Applies with some fuzz to kernel/sysctl.c

Thanks a lot!

2006-03-05 11:40:05

by Dipankar Sarma

[permalink] [raw]
Subject: Re: VFS nr_files accounting

On Sat, Mar 04, 2006 at 11:37:25PM -0800, David S. Miller wrote:
> From: Dipankar Sarma <[email protected]>
> Date: Sun, 5 Mar 2006 12:35:38 +0530
>
> > Can you check if the following patchset applies to the latest git ?
> > These were against 2.6.16-rc3.
> >
> > http://www.hill9.org/linux/kernel/patches/2.6.16-rc3/rcu-batch-tuning.patch
> > http://www.hill9.org/linux/kernel/patches/2.6.16-rc3/percpu-counter-sum.patch
> > http://www.hill9.org/linux/kernel/patches/2.6.16-rc3/fix-file-counting.patch
>
> Applies with some fuzz to kernel/sysctl.c

Great. I look forward to hearing from you about the results
with your test case.

Thanks
Dipankar

2006-03-06 20:38:52

by David Miller

[permalink] [raw]
Subject: Re: VFS nr_files accounting

From: Dipankar Sarma <[email protected]>
Date: Sun, 5 Mar 2006 17:08:47 +0530

> Great. I look forward to hearing from you about the results
> with your test case.

It works quite fine so far, I haven't seen the filp exhaustion
nor a highly fragmented filp SLAB.

Instead, I'm not hitting other bugs that are of my own doing
on Niagara, which is what I wanted to accomplish with these
stress tests in the first place :-)

I think we should seriously consider these patches for 2.6.16

2006-03-07 06:42:24

by Dipankar Sarma

[permalink] [raw]
Subject: Re: VFS nr_files accounting

On Mon, Mar 06, 2006 at 12:39:04PM -0800, David S. Miller wrote:
> From: Dipankar Sarma <[email protected]>
> Date: Sun, 5 Mar 2006 17:08:47 +0530
>
> > Great. I look forward to hearing from you about the results
> > with your test case.
>
> It works quite fine so far, I haven't seen the filp exhaustion
> nor a highly fragmented filp SLAB.

Good to hear that.

> Instead, I'm not hitting other bugs that are of my own doing
> on Niagara, which is what I wanted to accomplish with these
> stress tests in the first place :-)

Not good :)

> I think we should seriously consider these patches for 2.6.16

Isn't it a little too late in the 2.6.16 cycle ? I would have
liked a little more time in -mm. Anyway, it is Linus' call.
I can refresh the patches and submit against latest mainline
if Linus and Andrew want.

Thanks
Dipankar

2006-03-07 06:47:31

by David Miller

[permalink] [raw]
Subject: Re: VFS nr_files accounting

From: Dipankar Sarma <[email protected]>
Date: Tue, 7 Mar 2006 12:11:20 +0530

> On Mon, Mar 06, 2006 at 12:39:04PM -0800, David S. Miller wrote:
> > I think we should seriously consider these patches for 2.6.16
>
> Isn't it a little too late in the 2.6.16 cycle ? I would have
> liked a little more time in -mm. Anyway, it is Linus' call.
> I can refresh the patches and submit against latest mainline
> if Linus and Andrew want.

Users can run widely published programs to make one's system run out
of file descriptors and make the machine totaly unusable.

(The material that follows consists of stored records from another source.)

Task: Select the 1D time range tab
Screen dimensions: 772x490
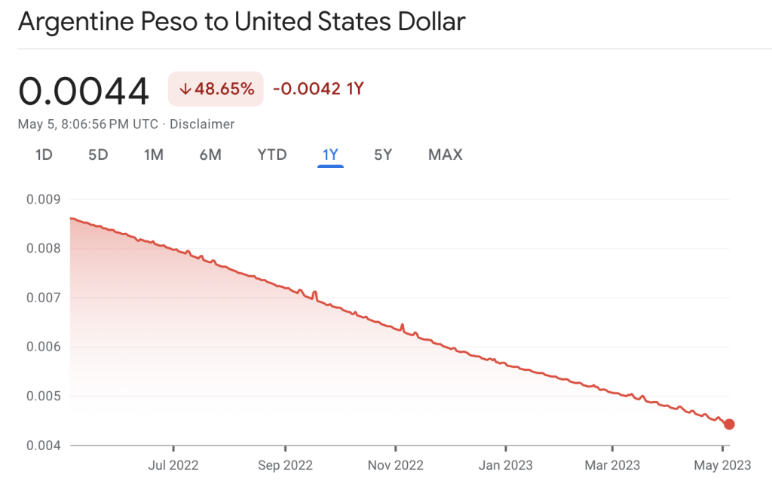Action: point(44,155)
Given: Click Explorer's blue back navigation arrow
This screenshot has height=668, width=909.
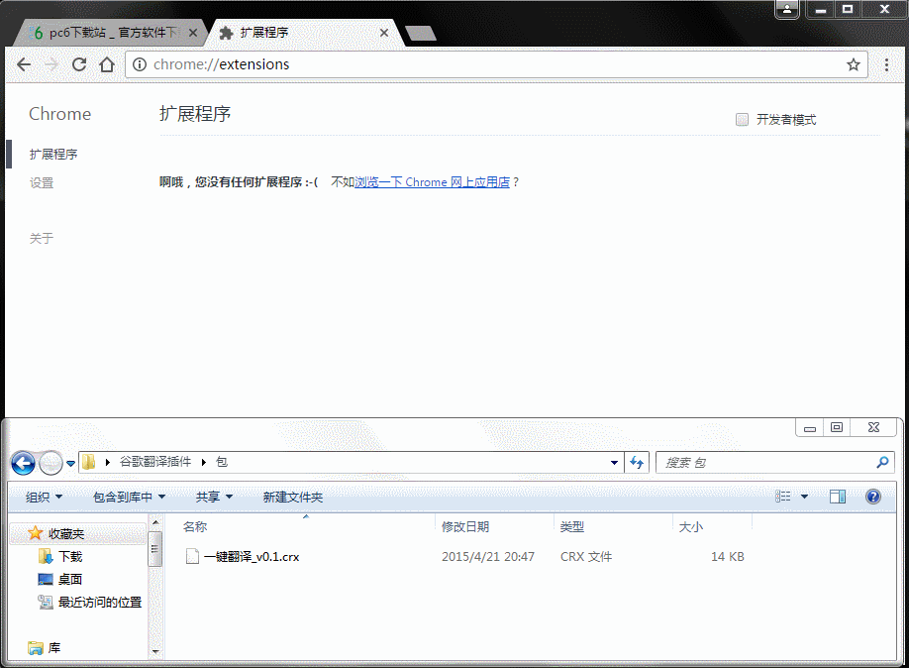Looking at the screenshot, I should click(23, 463).
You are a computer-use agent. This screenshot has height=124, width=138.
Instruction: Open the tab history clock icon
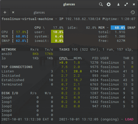pyautogui.click(x=133, y=12)
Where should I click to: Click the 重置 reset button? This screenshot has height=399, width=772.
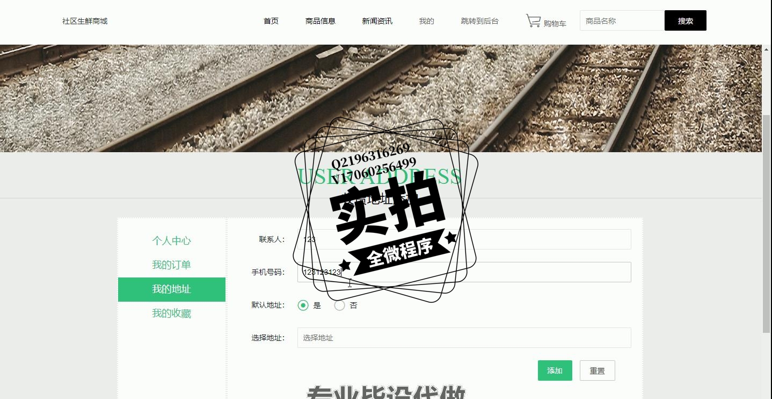(x=598, y=371)
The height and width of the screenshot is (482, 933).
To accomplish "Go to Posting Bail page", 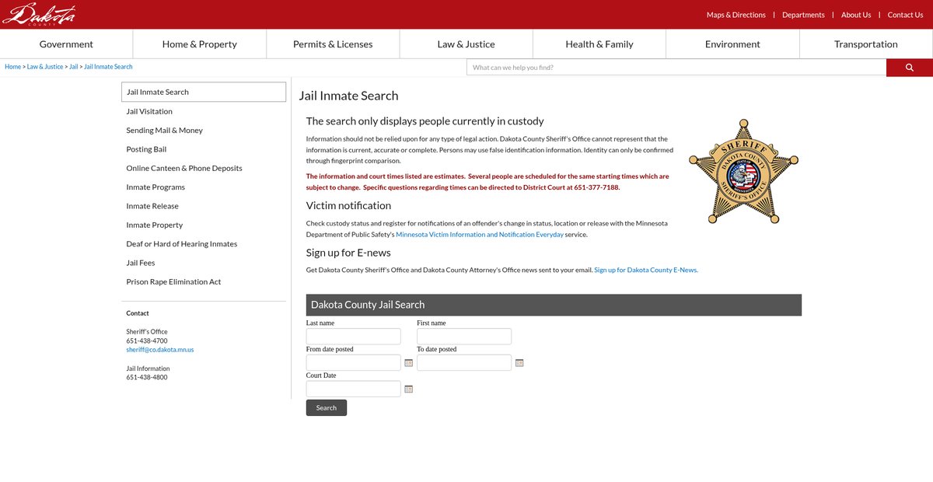I will click(x=146, y=149).
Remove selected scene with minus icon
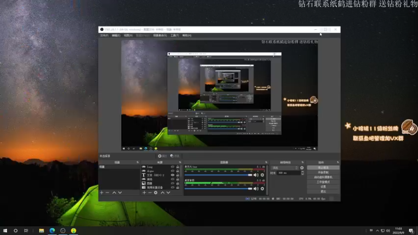 (107, 193)
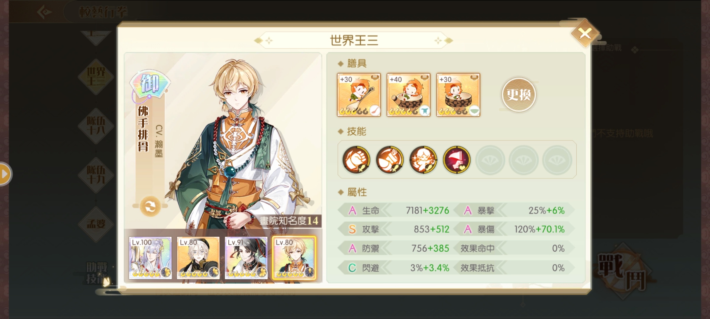Select the third character-portrait skill icon
The image size is (710, 319).
tap(423, 160)
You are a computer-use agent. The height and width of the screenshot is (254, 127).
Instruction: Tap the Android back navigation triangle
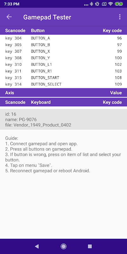[37, 246]
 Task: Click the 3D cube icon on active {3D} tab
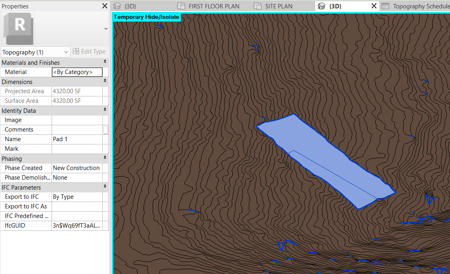point(322,6)
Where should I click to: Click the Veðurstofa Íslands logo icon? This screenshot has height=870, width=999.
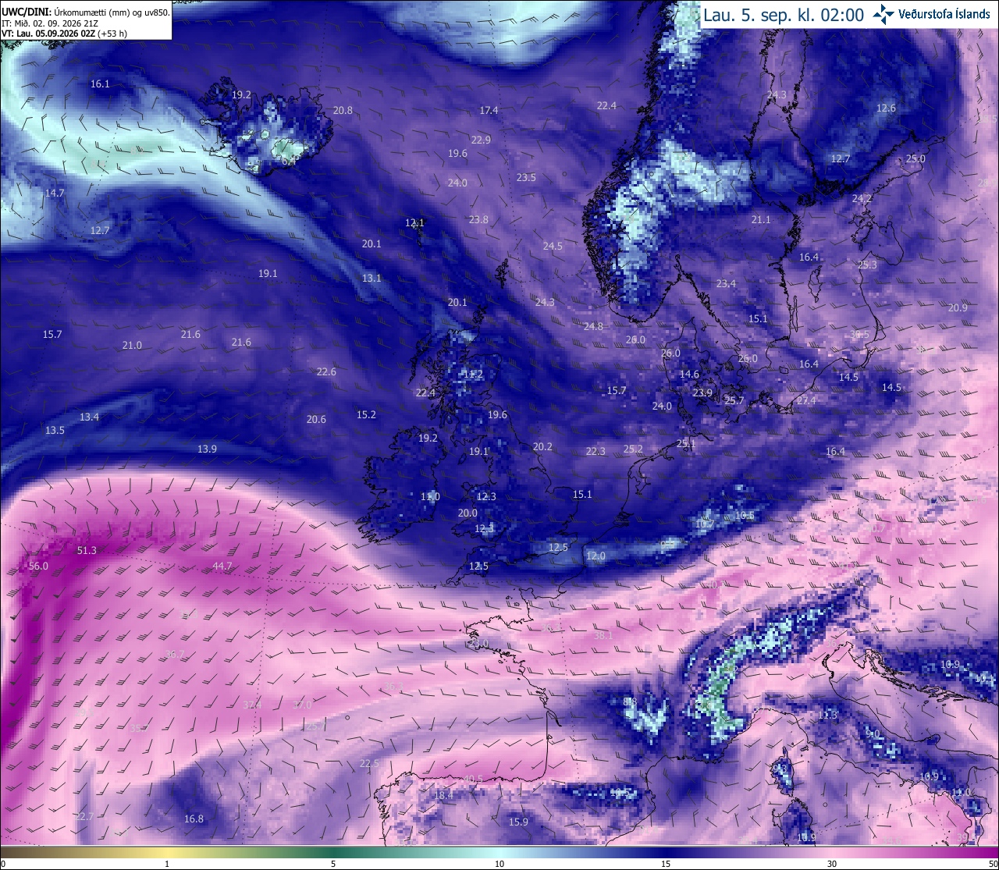(883, 13)
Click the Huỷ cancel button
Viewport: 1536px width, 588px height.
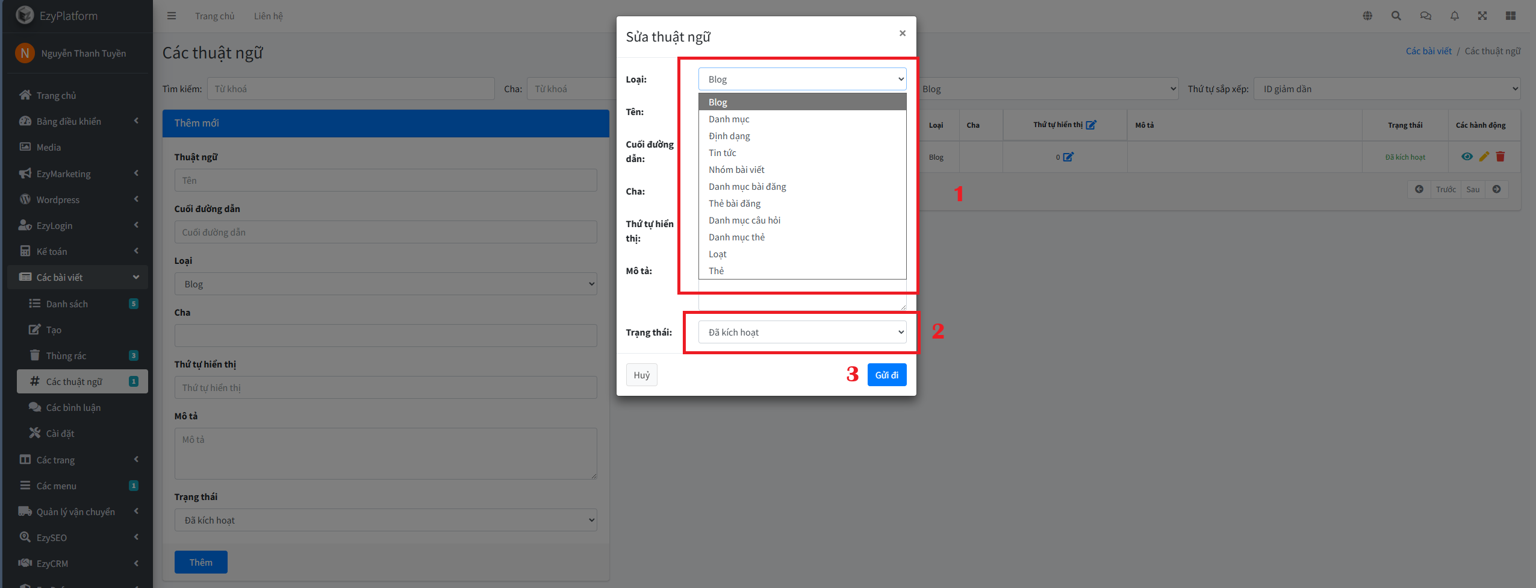(641, 375)
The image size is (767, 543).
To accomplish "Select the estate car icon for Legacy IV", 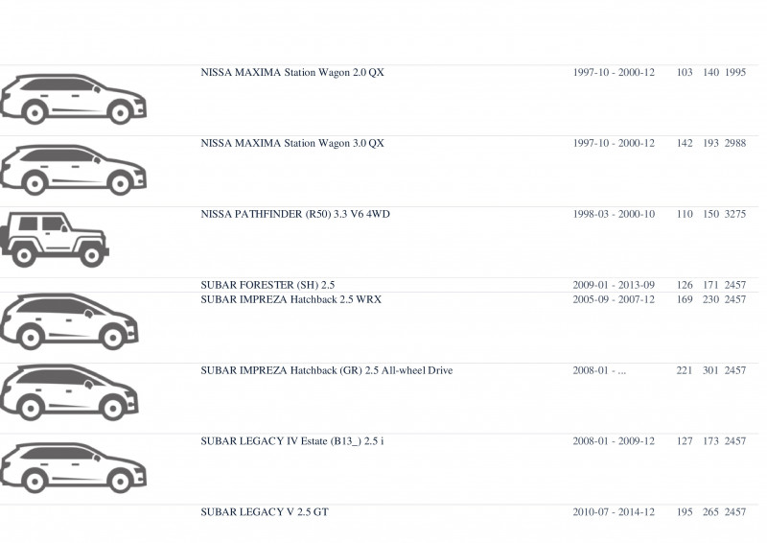I will coord(74,467).
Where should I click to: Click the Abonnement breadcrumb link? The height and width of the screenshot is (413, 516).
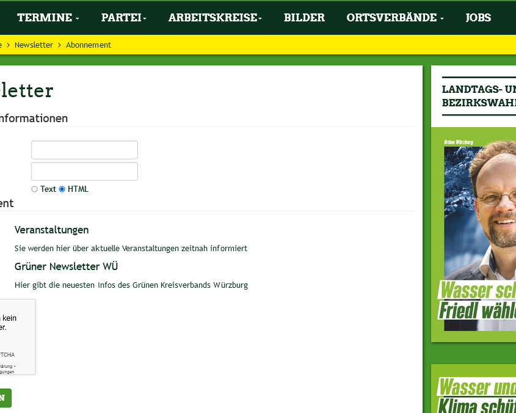coord(88,45)
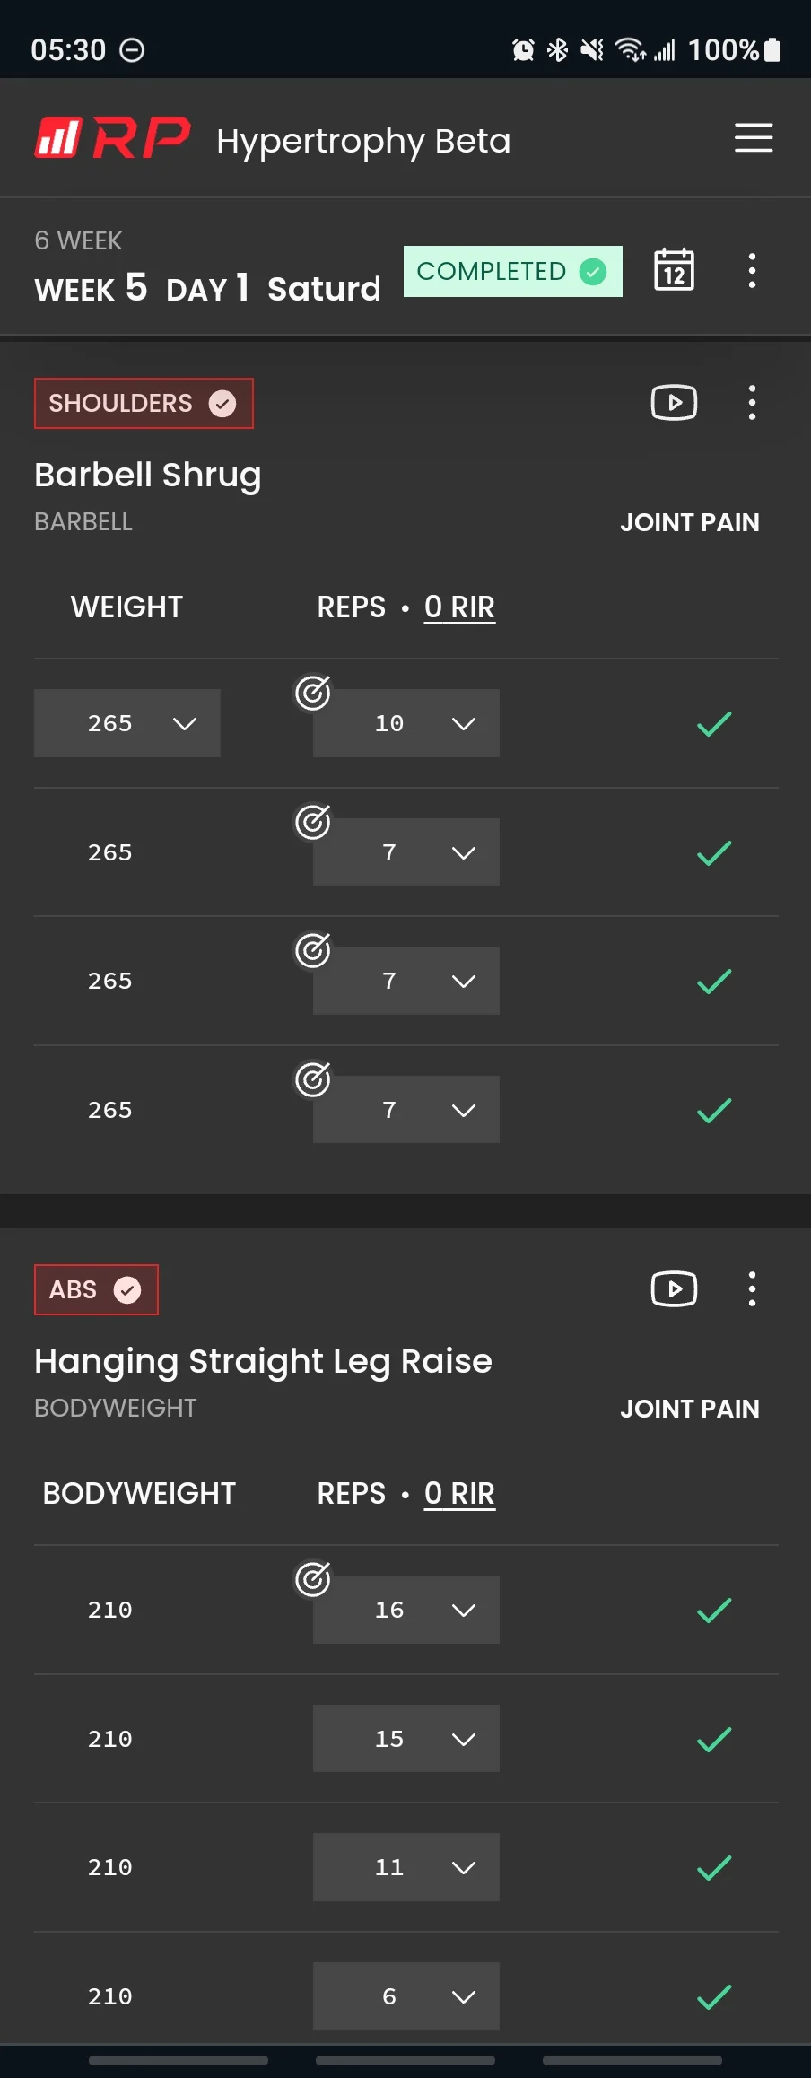Report JOINT PAIN for Barbell Shrug

point(690,522)
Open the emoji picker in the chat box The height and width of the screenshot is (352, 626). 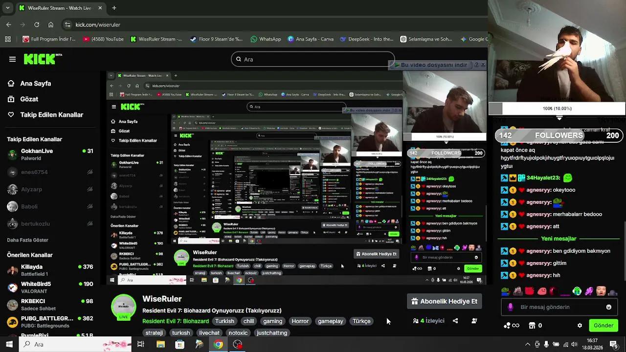click(x=608, y=307)
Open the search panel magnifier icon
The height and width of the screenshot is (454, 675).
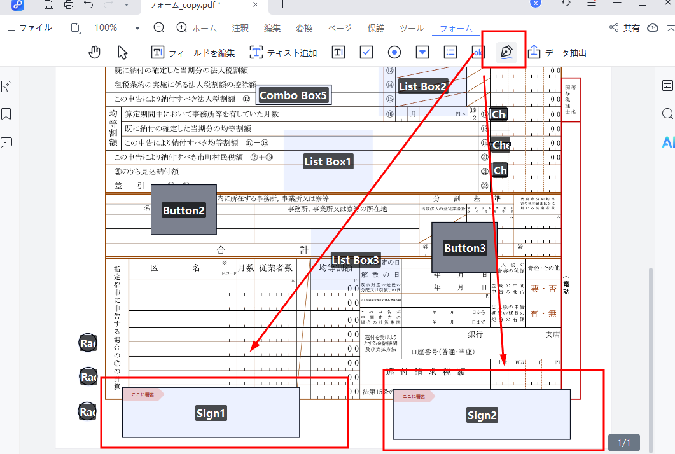click(667, 114)
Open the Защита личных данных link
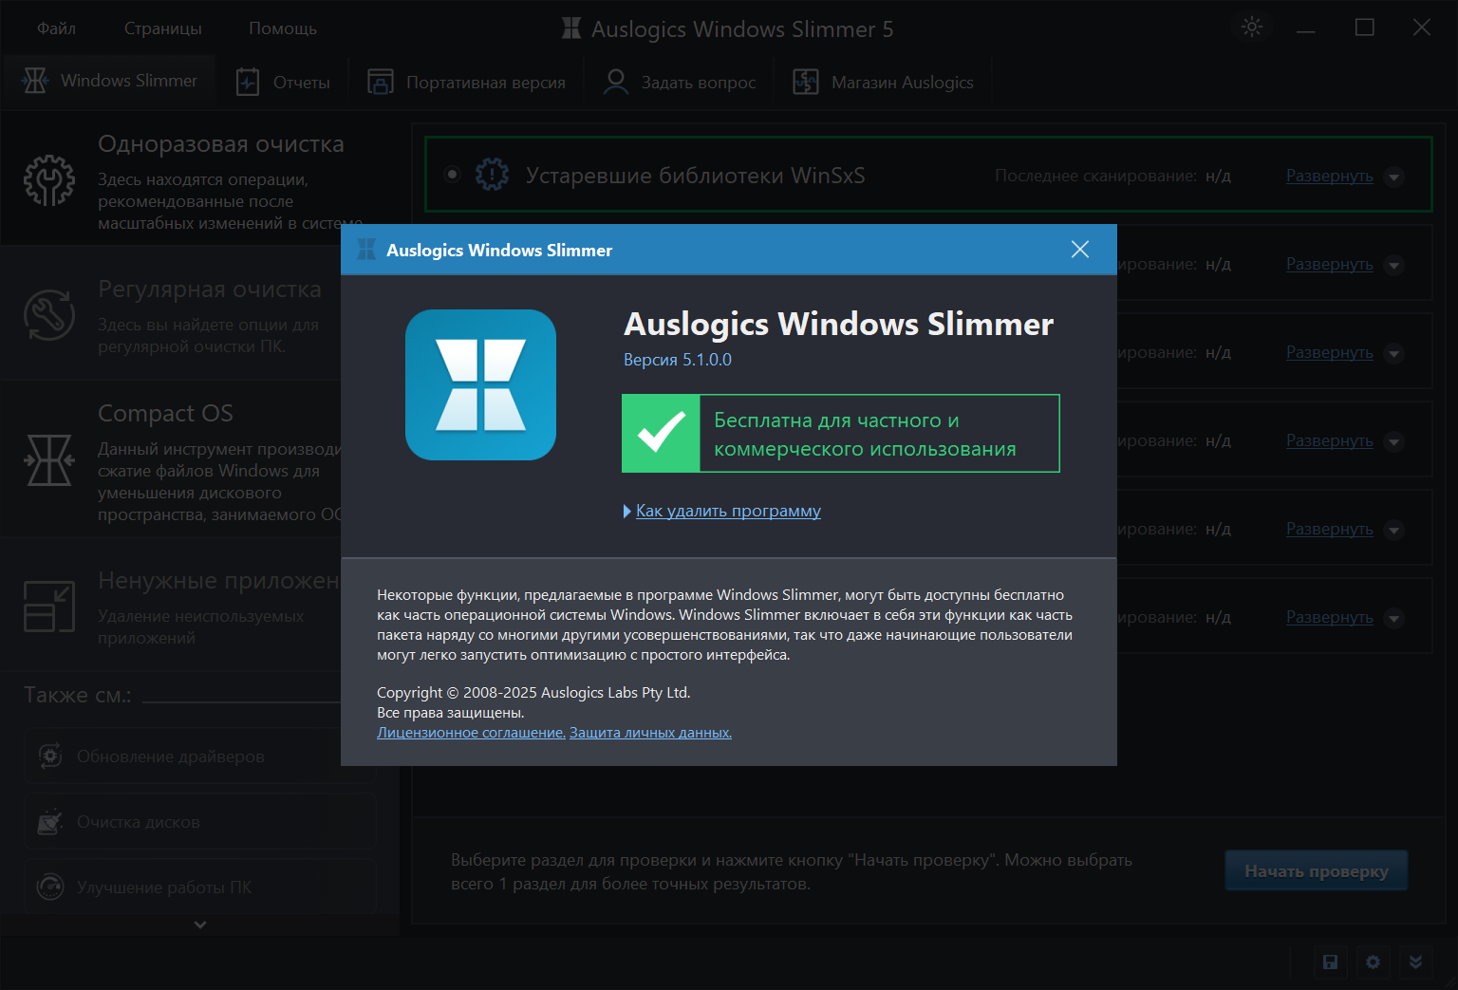This screenshot has width=1458, height=990. click(650, 733)
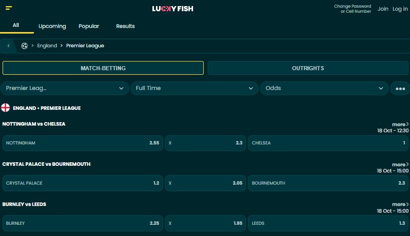Click the back arrow in breadcrumb

coord(9,46)
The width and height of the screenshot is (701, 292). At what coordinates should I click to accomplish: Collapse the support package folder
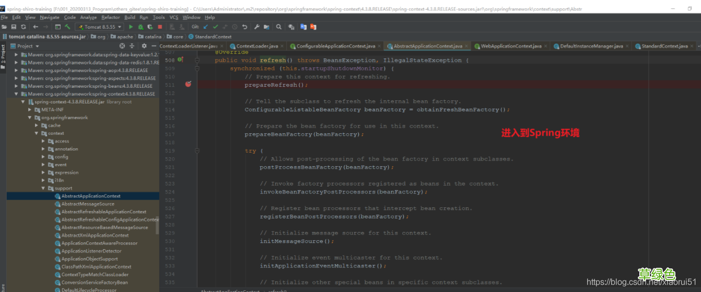pyautogui.click(x=43, y=188)
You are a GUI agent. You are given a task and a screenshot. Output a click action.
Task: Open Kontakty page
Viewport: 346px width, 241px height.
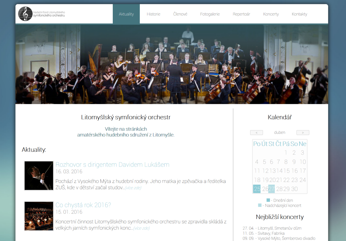[299, 14]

If that doesn't qualify for something to fix for 2.6.16 I don't know
what does. :-)

2006-03-07 06:53:21

by Nick Piggin

[permalink] [raw]
Subject: Re: VFS nr_files accounting

Dipankar Sarma wrote:
> On Mon, Mar 06, 2006 at 12:39:04PM -0800, David S. Miller wrote:

>>I think we should seriously consider these patches for 2.6.16
>
>
> Isn't it a little too late in the 2.6.16 cycle ? I would have
> liked a little more time in -mm. Anyway, it is Linus' call.
> I can refresh the patches and submit against latest mainline
> if Linus and Andrew want.
>

If it is making the machine unusable then it is a bug rather than
just poor behaviour, and definitely a regression.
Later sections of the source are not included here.